“The life and identify of each patient lies in your hand. You may be perfect but the world is not. This is the secret you should know. You will fail. Your hand or prediction will go wrong. But you will toil for your patient to succeed. You cannot attain perfection always. However, try to reach it relentlessly.” – Dr Paul Kalanithi
Dr Paul Kalanithi was born in a catholic family and he earned two Bachelor’s degrees and completed his Masters in English literature from Stanford University and M.Phil at Cambridge. He earned a medical degree from Yale School of Medicine. He went back to Standford for a neuro-surgery specialization and a post doctoral fellowship in neuroscience. When he was about to be declared as a professional neurosurgeon that he was diagnosed of his fatal lung cancer and imminent death as the type of cancer he had was inoperable. He was just qualified to be a neurosurgeon after a decade of training and was about to start his family life with his wife, Lucy, who is also a medical doctor when he was pained to learn the news of his own cancer. Being a professional neurosurgeon and having read through many CT scan films, the fate is that he had to review and diagnose his own fatal disease.
At the moment of being diagnosed with lung cancer he felt his several years of search for the meaning of his own life started evaporating and completely emptied. He heaved his last breath in 2015, at the age of 36 and his daughter, Cady was only nine months old. In between life and death the air he was breathing slowing down, becoming mere flow of air he was narrating his feelings, emotions and sufferings, the transition from doctor to patient in a more objective but moving way.
As a part of learning neuroscience he was serving a hospital where patients with serious head injuries were treated. He learnt during his tenure as a surgeon and treating brain damaged patients that the same brain that relates and connects will divide and break it.

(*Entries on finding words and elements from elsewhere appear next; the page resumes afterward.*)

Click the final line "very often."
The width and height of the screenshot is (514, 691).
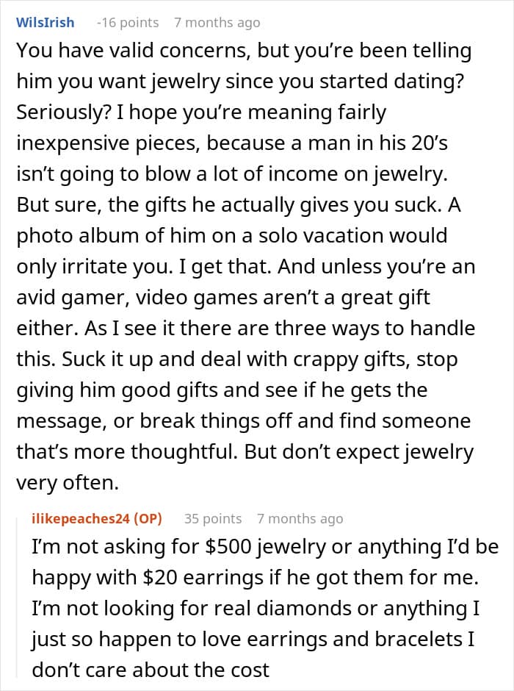click(x=65, y=483)
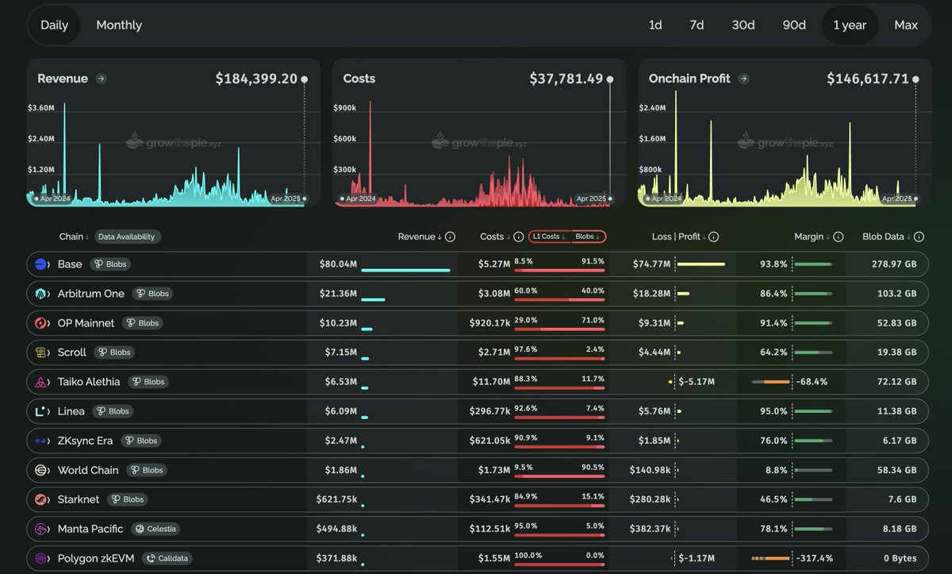Click the info icon beside Loss | Profit
952x574 pixels.
(x=714, y=237)
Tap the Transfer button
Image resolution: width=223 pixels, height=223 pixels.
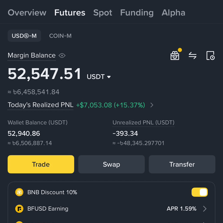(182, 164)
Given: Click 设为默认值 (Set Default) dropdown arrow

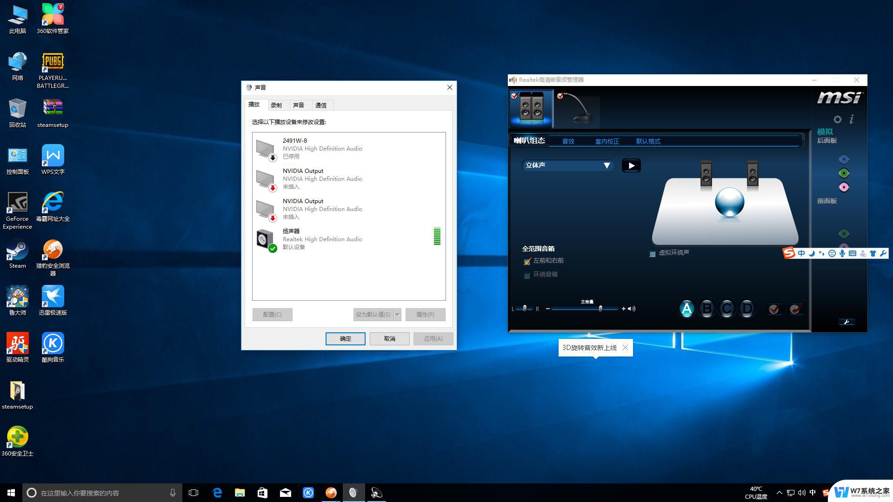Looking at the screenshot, I should (397, 314).
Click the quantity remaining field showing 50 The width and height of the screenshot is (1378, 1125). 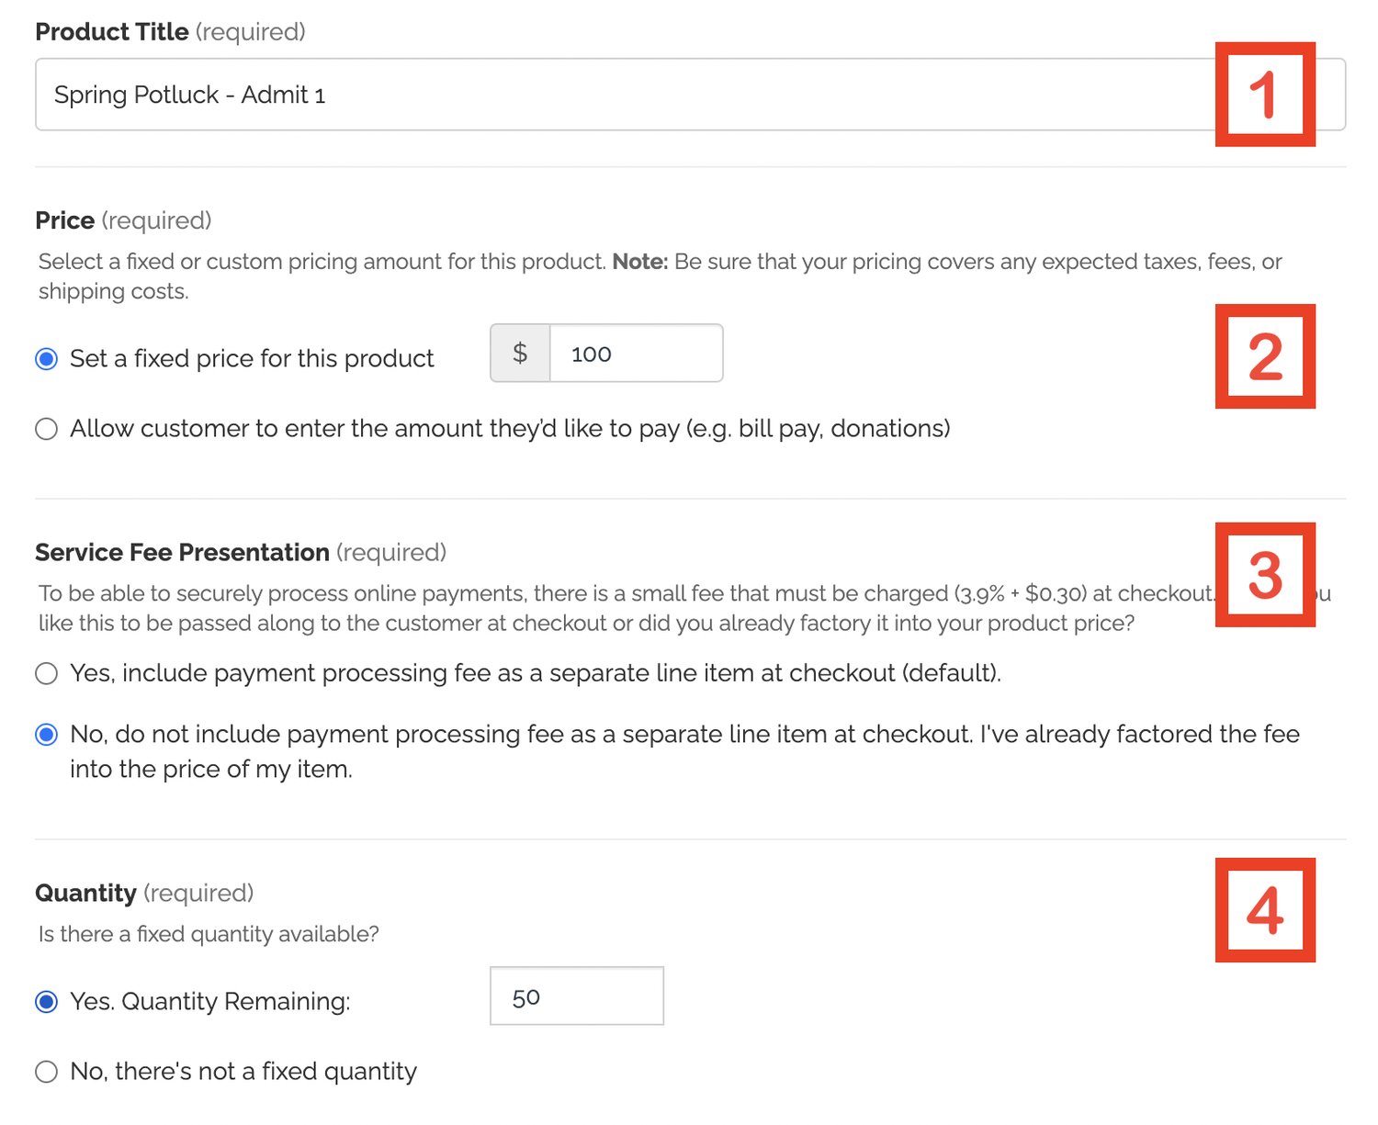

At a critical point of brain surgery a few millimeter deep wrong cut might lead a patient permanently crippled or made dumb, which made him realize the subtle thread between life and death.
A doctor’s son in the Arizona desert town of Kingman, Dr Kalanithi was exceptional in his academic and related strivings. He was trying to combine his knowledge in English literature with medical science, trying to address questions that are more of metaphysical in nature. No need to mention that his peers were surprised to know when he was trying to write a thesis on ‘the medicalization of personality’” in the work of the poet Walt Whitman. He found it magical to play the language of life with language of brain, its neural circuitry.
While he was trying to find out where really the confluence of biology, philosophy, ethics and literature happen his inner voice urged him to choose medicine. Therefore he joined Yale School of Medicine, where he met his beloved wife, Lucy. Dr Kalanithi was inspired by a book, ‘How we die’ authored by Sherwin B Nuland that highlights about the precariousness of a surgeon in playing between life and death of patients. He realized the predicament of living between birth and death that eventuated to courageously live a day at a time: “Before my cancer was diagnosed, I knew that someday I would die, but I didn’t know when. After the diagnosis, I knew that someday I would die, but I didn’t know when”.
When he was painfully wrestling with his own mortality he shared his intention to have a child with his wife. When Lucy asked him “Don’t you think saying goodbye to your child will make your death more painful?” and he responded “Wouldn’t it be great if it did?”
Though each one of us is confronting our own mortality every day we do not realize it in a normal course of life’s event. But the real question Dr Kalanithi inspires us to think over is that ‘it is not how long, but rather how, we will live’ our lives. One would realize how deeply he was inspired by the words of Samuel Beckett based on which he founded the narrative of his own life, “I can’t go on … I’ll go on.”